How to complete this task.
Reproduce every item below word for word, keeping each line unchanged.

Stored data entries:
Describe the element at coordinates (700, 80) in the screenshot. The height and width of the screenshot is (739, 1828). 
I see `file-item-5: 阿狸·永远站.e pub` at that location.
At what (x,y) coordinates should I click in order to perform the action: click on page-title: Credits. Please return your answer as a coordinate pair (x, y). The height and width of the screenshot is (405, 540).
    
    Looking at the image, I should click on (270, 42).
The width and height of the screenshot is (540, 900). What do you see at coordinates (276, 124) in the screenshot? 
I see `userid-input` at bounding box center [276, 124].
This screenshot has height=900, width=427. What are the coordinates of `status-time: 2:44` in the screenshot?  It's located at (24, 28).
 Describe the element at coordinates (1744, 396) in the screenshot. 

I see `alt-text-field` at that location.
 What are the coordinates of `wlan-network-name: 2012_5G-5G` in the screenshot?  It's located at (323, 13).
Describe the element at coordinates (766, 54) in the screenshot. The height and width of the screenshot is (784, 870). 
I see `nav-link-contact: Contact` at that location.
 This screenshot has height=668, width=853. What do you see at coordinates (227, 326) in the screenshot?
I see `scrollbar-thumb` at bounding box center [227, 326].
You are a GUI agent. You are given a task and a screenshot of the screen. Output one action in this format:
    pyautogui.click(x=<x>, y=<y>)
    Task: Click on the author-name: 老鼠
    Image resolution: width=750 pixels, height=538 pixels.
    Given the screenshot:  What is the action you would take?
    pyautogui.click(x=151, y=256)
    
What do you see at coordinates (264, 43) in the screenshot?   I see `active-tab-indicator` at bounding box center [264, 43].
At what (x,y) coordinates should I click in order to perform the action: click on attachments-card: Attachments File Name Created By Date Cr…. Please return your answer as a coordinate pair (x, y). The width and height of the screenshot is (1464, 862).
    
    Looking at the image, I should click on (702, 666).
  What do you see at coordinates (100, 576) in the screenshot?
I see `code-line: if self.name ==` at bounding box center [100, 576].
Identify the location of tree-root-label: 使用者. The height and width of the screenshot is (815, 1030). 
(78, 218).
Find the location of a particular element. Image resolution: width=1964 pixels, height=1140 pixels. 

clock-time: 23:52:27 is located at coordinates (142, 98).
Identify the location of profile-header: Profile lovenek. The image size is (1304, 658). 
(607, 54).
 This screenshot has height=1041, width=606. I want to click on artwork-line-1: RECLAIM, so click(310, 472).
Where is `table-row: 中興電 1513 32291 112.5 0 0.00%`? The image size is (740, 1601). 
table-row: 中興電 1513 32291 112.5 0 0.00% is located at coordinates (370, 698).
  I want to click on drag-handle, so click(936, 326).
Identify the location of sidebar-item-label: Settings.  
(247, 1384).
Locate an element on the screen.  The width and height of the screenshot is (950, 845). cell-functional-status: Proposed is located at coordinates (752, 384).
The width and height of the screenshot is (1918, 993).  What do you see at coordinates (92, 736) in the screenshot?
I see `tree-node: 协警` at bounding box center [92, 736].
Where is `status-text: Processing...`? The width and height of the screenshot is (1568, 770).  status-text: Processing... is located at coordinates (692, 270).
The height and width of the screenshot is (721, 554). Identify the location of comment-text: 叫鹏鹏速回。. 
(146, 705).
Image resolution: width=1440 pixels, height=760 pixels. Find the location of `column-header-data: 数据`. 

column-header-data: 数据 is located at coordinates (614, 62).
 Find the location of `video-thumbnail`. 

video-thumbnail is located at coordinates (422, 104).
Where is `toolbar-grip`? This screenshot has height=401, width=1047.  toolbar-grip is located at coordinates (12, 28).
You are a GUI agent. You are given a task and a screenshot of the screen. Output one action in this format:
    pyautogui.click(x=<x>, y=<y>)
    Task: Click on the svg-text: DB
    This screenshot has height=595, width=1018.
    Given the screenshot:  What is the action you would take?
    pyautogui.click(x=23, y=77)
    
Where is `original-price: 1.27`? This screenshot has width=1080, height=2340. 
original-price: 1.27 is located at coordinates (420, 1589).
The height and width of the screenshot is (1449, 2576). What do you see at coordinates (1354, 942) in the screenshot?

Answer box.
Describe the element at coordinates (700, 80) in the screenshot. The height and width of the screenshot is (739, 1828). 
I see `file-item-5: 阿狸·永远站.e pub` at that location.
At what (x,y) coordinates should I click in order to perform the action: click on page-title: Credits. Please return your answer as a coordinate pair (x, y). The height and width of the screenshot is (405, 540).
    
    Looking at the image, I should click on (270, 42).
The width and height of the screenshot is (540, 900). What do you see at coordinates (276, 124) in the screenshot? 
I see `userid-input` at bounding box center [276, 124].
This screenshot has height=900, width=427. What are the coordinates of `status-time: 2:44` in the screenshot?  It's located at (24, 28).
 Describe the element at coordinates (1744, 396) in the screenshot. 

I see `alt-text-field` at that location.
 What are the coordinates of `wlan-network-name: 2012_5G-5G` in the screenshot?  It's located at (323, 13).
Describe the element at coordinates (766, 54) in the screenshot. The height and width of the screenshot is (784, 870). 
I see `nav-link-contact: Contact` at that location.
 This screenshot has height=668, width=853. What do you see at coordinates (227, 326) in the screenshot?
I see `scrollbar-thumb` at bounding box center [227, 326].
You are a GUI agent. You are given a task and a screenshot of the screen. Output one action in this format:
    pyautogui.click(x=<x>, y=<y>)
    Task: Click on the author-name: 老鼠
    Image resolution: width=750 pixels, height=538 pixels.
    Given the screenshot:  What is the action you would take?
    pyautogui.click(x=151, y=256)
    
What do you see at coordinates (264, 43) in the screenshot?   I see `active-tab-indicator` at bounding box center [264, 43].
At what (x,y) coordinates should I click in order to perform the action: click on attachments-card: Attachments File Name Created By Date Cr…. Please return your answer as a coordinate pair (x, y). The width and height of the screenshot is (1464, 862).
    
    Looking at the image, I should click on (702, 666).
  What do you see at coordinates (100, 576) in the screenshot?
I see `code-line: if self.name ==` at bounding box center [100, 576].
Identify the location of tree-root-label: 使用者. The height and width of the screenshot is (815, 1030). 
(78, 218).
Find the location of a particular element. Image resolution: width=1964 pixels, height=1140 pixels. 

clock-time: 23:52:27 is located at coordinates (142, 98).
Identify the location of profile-header: Profile lovenek. The image size is (1304, 658). 
(607, 54).
 This screenshot has height=1041, width=606. I want to click on artwork-line-1: RECLAIM, so click(310, 472).
Where is `table-row: 中興電 1513 32291 112.5 0 0.00%`? The image size is (740, 1601). 
table-row: 中興電 1513 32291 112.5 0 0.00% is located at coordinates (370, 698).
  I want to click on drag-handle, so click(936, 326).
Identify the location of sidebar-item-label: Settings.  
(247, 1384).
Locate an element on the screen.  The width and height of the screenshot is (950, 845). cell-functional-status: Proposed is located at coordinates (752, 384).
The width and height of the screenshot is (1918, 993).  What do you see at coordinates (92, 736) in the screenshot?
I see `tree-node: 协警` at bounding box center [92, 736].
Where is `status-text: Processing...`? The width and height of the screenshot is (1568, 770).  status-text: Processing... is located at coordinates (692, 270).
The height and width of the screenshot is (721, 554). Identify the location of comment-text: 叫鹏鹏速回。. 
(146, 705).
Image resolution: width=1440 pixels, height=760 pixels. Find the location of `column-header-data: 数据`. 

column-header-data: 数据 is located at coordinates (614, 62).
 Find the location of `video-thumbnail`. 

video-thumbnail is located at coordinates (422, 104).
Where is `toolbar-grip`? This screenshot has height=401, width=1047.  toolbar-grip is located at coordinates (12, 28).
You are a GUI agent. You are given a task and a screenshot of the screen. Output one action in this format:
    pyautogui.click(x=<x>, y=<y>)
    Task: Click on the svg-text: DB
    This screenshot has height=595, width=1018.
    Given the screenshot:  What is the action you would take?
    pyautogui.click(x=23, y=77)
    
Where is `original-price: 1.27`? This screenshot has width=1080, height=2340. 
original-price: 1.27 is located at coordinates (420, 1589).
The height and width of the screenshot is (1449, 2576). What do you see at coordinates (1354, 942) in the screenshot?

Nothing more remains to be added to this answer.